■ Exercise goal
For the entries below, the result should be an exact transcription of the lines from the one with "Next big ipo 2020 (313, 1546)" up to and including the one with "hovercraft (46, 1062)", and only those.

■ Input

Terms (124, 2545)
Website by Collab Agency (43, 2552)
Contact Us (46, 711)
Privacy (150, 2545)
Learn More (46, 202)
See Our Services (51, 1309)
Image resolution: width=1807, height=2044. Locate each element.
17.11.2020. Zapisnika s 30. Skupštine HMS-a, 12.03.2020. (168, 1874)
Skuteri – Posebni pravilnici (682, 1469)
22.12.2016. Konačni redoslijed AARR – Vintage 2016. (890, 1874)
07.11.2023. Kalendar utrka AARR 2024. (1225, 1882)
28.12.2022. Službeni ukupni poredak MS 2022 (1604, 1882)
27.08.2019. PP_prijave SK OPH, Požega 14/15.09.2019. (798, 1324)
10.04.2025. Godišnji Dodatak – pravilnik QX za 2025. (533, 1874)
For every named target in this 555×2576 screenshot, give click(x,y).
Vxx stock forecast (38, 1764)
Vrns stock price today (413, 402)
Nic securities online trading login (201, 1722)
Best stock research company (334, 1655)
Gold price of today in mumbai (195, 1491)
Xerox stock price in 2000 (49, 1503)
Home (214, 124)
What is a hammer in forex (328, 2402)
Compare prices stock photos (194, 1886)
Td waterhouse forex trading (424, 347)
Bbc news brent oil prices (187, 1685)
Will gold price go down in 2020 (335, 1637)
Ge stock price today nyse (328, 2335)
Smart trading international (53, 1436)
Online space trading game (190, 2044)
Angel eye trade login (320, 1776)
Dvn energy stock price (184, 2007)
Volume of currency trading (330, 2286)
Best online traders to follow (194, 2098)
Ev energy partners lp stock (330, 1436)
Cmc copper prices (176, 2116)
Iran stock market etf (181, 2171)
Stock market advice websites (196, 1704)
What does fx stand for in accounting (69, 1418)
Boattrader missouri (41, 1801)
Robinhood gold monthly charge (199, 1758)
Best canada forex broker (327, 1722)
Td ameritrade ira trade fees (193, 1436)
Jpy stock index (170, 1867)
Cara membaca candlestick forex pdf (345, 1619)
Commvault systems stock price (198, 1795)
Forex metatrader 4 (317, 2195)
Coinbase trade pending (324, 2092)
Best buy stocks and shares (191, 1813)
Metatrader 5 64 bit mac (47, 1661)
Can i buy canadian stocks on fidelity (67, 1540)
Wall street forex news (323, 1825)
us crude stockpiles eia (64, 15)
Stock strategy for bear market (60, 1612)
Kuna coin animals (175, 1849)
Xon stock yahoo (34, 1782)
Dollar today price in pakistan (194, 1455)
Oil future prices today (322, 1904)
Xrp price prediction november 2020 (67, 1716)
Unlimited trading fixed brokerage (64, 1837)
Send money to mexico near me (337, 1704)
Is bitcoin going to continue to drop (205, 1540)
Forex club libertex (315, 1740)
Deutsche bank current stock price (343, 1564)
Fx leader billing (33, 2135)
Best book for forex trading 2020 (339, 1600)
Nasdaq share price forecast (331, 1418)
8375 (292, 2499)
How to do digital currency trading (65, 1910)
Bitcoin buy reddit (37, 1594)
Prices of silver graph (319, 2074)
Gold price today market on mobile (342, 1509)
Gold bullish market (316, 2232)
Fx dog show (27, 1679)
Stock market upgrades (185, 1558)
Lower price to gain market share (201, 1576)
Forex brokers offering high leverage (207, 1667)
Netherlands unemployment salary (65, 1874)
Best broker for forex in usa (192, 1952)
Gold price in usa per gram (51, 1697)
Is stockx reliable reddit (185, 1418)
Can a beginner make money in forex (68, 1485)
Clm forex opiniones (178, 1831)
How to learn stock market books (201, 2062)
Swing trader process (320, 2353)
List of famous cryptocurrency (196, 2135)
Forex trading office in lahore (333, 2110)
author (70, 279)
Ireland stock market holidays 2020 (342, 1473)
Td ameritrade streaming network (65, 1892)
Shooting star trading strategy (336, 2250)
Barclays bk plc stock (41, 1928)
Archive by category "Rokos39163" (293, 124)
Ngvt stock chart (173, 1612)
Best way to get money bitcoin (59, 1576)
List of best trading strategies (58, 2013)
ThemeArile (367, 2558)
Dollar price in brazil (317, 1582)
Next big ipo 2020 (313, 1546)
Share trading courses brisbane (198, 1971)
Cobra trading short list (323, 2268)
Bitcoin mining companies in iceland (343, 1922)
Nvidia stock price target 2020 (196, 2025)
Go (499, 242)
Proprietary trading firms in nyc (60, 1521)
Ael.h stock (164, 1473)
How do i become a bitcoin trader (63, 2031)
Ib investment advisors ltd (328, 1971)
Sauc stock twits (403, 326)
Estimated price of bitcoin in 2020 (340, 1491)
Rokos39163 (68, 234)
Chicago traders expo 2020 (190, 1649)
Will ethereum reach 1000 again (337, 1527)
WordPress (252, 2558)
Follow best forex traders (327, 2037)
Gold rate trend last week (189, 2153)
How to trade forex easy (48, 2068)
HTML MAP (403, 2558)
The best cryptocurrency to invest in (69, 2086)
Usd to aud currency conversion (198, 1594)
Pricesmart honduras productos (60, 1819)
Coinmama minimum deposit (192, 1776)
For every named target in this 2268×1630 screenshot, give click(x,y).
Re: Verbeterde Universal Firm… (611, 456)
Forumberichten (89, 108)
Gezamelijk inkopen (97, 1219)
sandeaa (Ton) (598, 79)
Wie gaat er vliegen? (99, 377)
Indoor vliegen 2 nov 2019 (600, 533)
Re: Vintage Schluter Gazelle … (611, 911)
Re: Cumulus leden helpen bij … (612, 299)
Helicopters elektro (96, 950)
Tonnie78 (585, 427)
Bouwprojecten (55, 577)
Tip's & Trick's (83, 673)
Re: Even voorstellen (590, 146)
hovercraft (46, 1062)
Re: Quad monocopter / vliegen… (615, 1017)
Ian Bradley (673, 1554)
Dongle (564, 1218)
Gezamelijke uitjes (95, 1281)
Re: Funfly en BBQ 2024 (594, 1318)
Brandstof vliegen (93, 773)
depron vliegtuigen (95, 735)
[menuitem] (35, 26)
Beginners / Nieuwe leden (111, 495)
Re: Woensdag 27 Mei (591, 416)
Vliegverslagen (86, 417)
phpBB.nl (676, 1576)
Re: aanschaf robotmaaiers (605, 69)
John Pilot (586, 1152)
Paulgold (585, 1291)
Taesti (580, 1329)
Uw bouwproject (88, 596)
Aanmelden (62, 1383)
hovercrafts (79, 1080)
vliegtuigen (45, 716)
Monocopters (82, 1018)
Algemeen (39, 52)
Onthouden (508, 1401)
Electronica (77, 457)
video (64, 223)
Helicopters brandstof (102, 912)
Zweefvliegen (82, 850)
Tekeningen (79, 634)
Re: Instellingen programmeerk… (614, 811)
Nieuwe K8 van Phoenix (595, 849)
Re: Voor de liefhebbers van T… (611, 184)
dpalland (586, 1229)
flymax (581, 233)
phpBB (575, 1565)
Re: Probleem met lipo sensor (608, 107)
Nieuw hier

■ Task solution
Next big ipo 2020 (313, 1546)
Share trading courses brisbane (198, 1971)
Cobra trading short list (323, 2268)
Bitcoin mining companies in iceland (343, 1922)
Nvidia stock price target 2020 (196, 2025)
Go (499, 242)
Proprietary trading firms in nyc (60, 1521)
Ael.h stock (164, 1473)
How do i become a bitcoin trader (63, 2031)
Ib investment advisors ltd (328, 1971)
Sauc stock twits (403, 326)
Estimated price of bitcoin in 2020 (340, 1491)
Rokos39163 (68, 234)
Chicago traders expo 2020 (190, 1649)
Will ethereum reach 1000 again (337, 1527)
WordPress (252, 2558)
Follow best forex traders (327, 2037)
Gold rate trend last week (189, 2153)
How to trade forex easy (48, 2068)
HTML MAP (403, 2558)
The best cryptocurrency to invest in (69, 2086)
Usd to aud currency conversion (198, 1594)
Pricesmart honduras productos (60, 1819)
Coinmama minimum deposit (192, 1776)
For every named target in this 2268×1630 screenshot, give click(x,y).
Re: Verbeterde Universal Firm… (611, 456)
Forumberichten (89, 108)
Gezamelijk inkopen (97, 1219)
sandeaa (Ton) (598, 79)
Wie gaat er vliegen? (99, 377)
Indoor vliegen 2 nov 2019 (600, 533)
Re: Vintage Schluter Gazelle … (611, 911)
Re: Cumulus leden helpen bij … (612, 299)
Helicopters elektro (96, 950)
Tonnie78 (585, 427)
Bouwprojecten (55, 577)
Tip's & Trick's (83, 673)
Re: Even voorstellen (590, 146)
hovercraft (46, 1062)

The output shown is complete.